[Collected data]

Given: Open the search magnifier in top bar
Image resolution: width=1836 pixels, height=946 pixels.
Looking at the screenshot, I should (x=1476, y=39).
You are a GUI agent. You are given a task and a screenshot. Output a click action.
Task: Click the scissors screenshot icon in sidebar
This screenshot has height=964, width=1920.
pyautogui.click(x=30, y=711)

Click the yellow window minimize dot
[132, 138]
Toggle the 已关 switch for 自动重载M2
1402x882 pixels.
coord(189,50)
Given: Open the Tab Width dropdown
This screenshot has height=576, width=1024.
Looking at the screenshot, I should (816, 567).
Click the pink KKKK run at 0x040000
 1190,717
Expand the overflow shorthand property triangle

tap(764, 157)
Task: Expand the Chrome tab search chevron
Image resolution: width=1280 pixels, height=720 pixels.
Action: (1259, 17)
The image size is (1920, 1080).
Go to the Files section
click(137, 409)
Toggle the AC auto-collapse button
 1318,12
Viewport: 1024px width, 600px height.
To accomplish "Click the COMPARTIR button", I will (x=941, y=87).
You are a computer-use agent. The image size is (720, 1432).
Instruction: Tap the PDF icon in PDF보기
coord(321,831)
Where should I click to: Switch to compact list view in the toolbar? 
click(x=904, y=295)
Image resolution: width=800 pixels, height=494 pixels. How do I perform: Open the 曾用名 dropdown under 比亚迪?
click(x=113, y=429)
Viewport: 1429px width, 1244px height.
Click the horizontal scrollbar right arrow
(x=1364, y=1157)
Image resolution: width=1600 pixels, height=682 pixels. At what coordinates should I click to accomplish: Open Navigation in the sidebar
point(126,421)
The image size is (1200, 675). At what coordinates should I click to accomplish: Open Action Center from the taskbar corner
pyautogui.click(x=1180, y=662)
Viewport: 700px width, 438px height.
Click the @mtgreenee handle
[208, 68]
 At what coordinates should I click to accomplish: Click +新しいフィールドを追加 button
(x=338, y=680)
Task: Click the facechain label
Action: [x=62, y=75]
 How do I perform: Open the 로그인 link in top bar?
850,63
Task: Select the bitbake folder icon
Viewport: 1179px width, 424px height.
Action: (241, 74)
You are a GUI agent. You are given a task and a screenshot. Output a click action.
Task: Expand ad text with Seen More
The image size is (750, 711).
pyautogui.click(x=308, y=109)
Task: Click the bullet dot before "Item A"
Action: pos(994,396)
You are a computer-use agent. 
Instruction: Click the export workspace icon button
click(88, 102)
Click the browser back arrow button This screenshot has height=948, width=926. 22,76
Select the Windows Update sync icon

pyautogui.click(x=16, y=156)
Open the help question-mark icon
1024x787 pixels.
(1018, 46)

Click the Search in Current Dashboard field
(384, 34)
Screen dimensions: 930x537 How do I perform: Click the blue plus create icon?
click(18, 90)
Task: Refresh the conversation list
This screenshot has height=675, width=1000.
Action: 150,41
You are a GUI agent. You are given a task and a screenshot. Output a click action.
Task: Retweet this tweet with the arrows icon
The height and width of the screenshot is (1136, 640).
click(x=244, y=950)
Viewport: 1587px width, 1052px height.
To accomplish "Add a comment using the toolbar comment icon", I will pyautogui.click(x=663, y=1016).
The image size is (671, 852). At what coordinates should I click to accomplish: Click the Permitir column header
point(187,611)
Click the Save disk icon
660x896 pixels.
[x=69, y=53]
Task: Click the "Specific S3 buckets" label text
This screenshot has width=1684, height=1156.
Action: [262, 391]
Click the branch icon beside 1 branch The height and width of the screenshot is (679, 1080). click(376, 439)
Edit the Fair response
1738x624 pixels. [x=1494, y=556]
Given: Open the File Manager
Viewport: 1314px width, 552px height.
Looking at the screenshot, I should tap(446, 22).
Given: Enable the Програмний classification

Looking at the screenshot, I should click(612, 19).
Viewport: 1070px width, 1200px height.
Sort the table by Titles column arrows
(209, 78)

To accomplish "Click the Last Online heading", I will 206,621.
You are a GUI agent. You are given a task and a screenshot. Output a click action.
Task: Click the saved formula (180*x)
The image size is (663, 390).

**Try it**
All of the data above must be repeated exactly.

**Expected answer**
Given: Open the search magnifier in top bar
Image resolution: width=1836 pixels, height=946 pixels.
Looking at the screenshot, I should (x=1476, y=39).
You are a GUI agent. You are given a task and a screenshot. Output a click action.
Task: Click the scissors screenshot icon in sidebar
This screenshot has height=964, width=1920.
pyautogui.click(x=30, y=711)

Click the yellow window minimize dot
[132, 138]
Toggle the 已关 switch for 自动重载M2
1402x882 pixels.
coord(189,50)
Given: Open the Tab Width dropdown
This screenshot has height=576, width=1024.
Looking at the screenshot, I should (816, 567).
Click the pink KKKK run at 0x040000
 1190,717
Expand the overflow shorthand property triangle

tap(764, 157)
Task: Expand the Chrome tab search chevron
Image resolution: width=1280 pixels, height=720 pixels.
Action: (1259, 17)
The image size is (1920, 1080).
Go to the Files section
click(137, 409)
Toggle the AC auto-collapse button
 1318,12
Viewport: 1024px width, 600px height.
To accomplish "Click the COMPARTIR button", I will (x=941, y=87).
You are a computer-use agent. The image size is (720, 1432).
Instruction: Tap the PDF icon in PDF보기
coord(321,831)
Where should I click to: Switch to compact list view in the toolbar? 
click(x=904, y=295)
Image resolution: width=800 pixels, height=494 pixels. How do I perform: Open the 曾用名 dropdown under 比亚迪?
click(x=113, y=429)
Viewport: 1429px width, 1244px height.
Click the horizontal scrollbar right arrow
(x=1364, y=1157)
Image resolution: width=1600 pixels, height=682 pixels. At what coordinates should I click to accomplish: Open Navigation in the sidebar
point(126,421)
The image size is (1200, 675). At what coordinates should I click to accomplish: Open Action Center from the taskbar corner
pyautogui.click(x=1180, y=662)
Viewport: 700px width, 438px height.
Click the @mtgreenee handle
[208, 68]
 At what coordinates should I click to accomplish: Click +新しいフィールドを追加 button
(x=338, y=680)
Task: Click the facechain label
Action: [x=62, y=75]
 How do I perform: Open the 로그인 link in top bar?
850,63
Task: Select the bitbake folder icon
Viewport: 1179px width, 424px height.
Action: (241, 74)
You are a GUI agent. You are given a task and a screenshot. Output a click action.
Task: Expand ad text with Seen More
The image size is (750, 711).
pyautogui.click(x=308, y=109)
Task: Click the bullet dot before "Item A"
Action: pos(994,396)
You are a computer-use agent. 
Instruction: Click the export workspace icon button
click(88, 102)
Click the browser back arrow button This screenshot has height=948, width=926. 22,76
Select the Windows Update sync icon

pyautogui.click(x=16, y=156)
Open the help question-mark icon
1024x787 pixels.
(1018, 46)

Click the Search in Current Dashboard field
(384, 34)
Screen dimensions: 930x537 How do I perform: Click the blue plus create icon?
click(18, 90)
Task: Refresh the conversation list
This screenshot has height=675, width=1000.
Action: 150,41
You are a GUI agent. You are given a task and a screenshot. Output a click action.
Task: Retweet this tweet with the arrows icon
The height and width of the screenshot is (1136, 640).
click(x=244, y=950)
Viewport: 1587px width, 1052px height.
To accomplish "Add a comment using the toolbar comment icon", I will pyautogui.click(x=663, y=1016).
The image size is (671, 852). At what coordinates should I click to accomplish: Click the Permitir column header
point(187,611)
Click the Save disk icon
660x896 pixels.
[x=69, y=53]
Task: Click the "Specific S3 buckets" label text
This screenshot has width=1684, height=1156.
Action: [262, 391]
Click the branch icon beside 1 branch The height and width of the screenshot is (679, 1080). click(376, 439)
Edit the Fair response
1738x624 pixels. [x=1494, y=556]
Given: Open the File Manager
Viewport: 1314px width, 552px height.
Looking at the screenshot, I should tap(446, 22).
Given: Enable the Програмний classification

Looking at the screenshot, I should click(612, 19).
Viewport: 1070px width, 1200px height.
Sort the table by Titles column arrows
(209, 78)

To accomplish "Click the Last Online heading", I will 206,621.
You are a GUI agent. You are given a task and a screenshot. Output a click action.
Task: Click the saved formula (180*x)
The image size is (663, 390).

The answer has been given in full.